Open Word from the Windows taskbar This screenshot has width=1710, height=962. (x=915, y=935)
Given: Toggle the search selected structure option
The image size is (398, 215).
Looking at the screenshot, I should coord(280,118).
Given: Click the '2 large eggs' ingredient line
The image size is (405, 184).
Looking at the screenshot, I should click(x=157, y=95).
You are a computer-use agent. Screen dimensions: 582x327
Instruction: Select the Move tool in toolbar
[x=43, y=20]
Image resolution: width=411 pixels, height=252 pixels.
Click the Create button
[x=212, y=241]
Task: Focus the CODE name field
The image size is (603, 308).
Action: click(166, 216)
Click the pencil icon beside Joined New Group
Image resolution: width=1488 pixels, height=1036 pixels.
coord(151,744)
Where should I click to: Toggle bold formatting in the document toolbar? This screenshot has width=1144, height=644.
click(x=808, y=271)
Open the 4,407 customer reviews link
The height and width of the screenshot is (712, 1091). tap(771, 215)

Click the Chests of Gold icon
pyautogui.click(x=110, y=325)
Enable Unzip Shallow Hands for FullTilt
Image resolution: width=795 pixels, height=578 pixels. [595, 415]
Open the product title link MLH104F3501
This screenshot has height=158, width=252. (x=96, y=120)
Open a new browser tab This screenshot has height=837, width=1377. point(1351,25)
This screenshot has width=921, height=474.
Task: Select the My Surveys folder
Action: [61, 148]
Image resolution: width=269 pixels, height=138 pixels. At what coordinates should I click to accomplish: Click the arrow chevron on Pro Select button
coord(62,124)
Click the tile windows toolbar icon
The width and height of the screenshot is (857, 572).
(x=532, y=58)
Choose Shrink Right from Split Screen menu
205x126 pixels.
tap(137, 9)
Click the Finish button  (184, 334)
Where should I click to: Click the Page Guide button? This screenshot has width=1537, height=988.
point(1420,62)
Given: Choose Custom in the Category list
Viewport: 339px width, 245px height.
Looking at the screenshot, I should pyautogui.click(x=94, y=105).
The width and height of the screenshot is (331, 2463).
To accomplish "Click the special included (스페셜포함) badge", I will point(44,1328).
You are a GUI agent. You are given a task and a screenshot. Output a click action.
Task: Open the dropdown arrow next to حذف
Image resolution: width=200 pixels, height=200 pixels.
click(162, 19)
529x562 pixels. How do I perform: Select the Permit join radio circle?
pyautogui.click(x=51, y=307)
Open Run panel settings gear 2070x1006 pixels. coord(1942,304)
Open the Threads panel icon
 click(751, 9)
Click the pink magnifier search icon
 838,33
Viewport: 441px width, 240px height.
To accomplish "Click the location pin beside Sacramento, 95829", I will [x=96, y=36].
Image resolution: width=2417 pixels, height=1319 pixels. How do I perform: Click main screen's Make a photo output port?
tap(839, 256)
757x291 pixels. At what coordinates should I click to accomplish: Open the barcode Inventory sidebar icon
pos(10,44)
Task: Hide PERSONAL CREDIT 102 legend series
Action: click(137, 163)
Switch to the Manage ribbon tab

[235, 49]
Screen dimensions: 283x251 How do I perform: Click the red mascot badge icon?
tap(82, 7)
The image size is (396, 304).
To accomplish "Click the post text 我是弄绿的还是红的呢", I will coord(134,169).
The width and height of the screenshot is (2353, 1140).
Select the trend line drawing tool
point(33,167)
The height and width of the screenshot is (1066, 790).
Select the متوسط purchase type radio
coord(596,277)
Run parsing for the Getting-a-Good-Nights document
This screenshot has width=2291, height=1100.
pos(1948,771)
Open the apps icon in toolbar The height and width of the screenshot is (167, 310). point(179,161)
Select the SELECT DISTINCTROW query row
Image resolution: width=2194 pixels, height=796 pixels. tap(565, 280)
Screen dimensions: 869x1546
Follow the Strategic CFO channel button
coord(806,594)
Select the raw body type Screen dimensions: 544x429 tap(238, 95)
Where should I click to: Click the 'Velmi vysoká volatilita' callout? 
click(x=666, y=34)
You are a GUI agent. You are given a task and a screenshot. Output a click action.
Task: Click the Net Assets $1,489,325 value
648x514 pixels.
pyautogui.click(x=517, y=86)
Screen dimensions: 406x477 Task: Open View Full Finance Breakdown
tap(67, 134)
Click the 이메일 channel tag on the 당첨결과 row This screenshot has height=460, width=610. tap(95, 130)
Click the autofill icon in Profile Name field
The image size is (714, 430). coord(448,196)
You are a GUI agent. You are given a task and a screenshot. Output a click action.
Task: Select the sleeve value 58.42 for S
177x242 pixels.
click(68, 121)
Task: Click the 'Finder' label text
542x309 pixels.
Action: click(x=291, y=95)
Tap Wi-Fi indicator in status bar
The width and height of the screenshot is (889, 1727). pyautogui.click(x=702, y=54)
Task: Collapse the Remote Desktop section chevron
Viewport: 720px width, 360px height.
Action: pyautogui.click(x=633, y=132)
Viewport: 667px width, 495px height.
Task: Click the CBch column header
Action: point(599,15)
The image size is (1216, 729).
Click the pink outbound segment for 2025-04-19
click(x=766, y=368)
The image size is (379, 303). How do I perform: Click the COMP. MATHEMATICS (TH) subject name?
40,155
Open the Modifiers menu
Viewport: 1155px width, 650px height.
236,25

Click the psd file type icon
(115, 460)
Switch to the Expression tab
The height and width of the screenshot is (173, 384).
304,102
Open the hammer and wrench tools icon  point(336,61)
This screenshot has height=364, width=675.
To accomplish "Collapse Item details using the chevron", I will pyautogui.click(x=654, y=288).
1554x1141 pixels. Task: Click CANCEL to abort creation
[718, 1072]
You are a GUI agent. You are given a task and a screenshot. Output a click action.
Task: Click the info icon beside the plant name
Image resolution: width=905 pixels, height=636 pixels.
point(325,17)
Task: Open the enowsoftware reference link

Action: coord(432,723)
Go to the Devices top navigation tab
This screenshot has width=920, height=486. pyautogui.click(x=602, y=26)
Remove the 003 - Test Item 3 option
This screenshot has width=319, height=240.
---------------
Copy the records from the line with "Screen dimensions: 283x251" through the line with "I will coord(134,169).", changing "mascot" to "logo" and leaving everything else as it is. Return only those lines.

OUTPUT OF THE EXERCISE —
Screen dimensions: 283x251 How do I perform: Click the red logo badge icon?
tap(82, 7)
The image size is (396, 304).
To accomplish "Click the post text 我是弄绿的还是红的呢", I will coord(134,169).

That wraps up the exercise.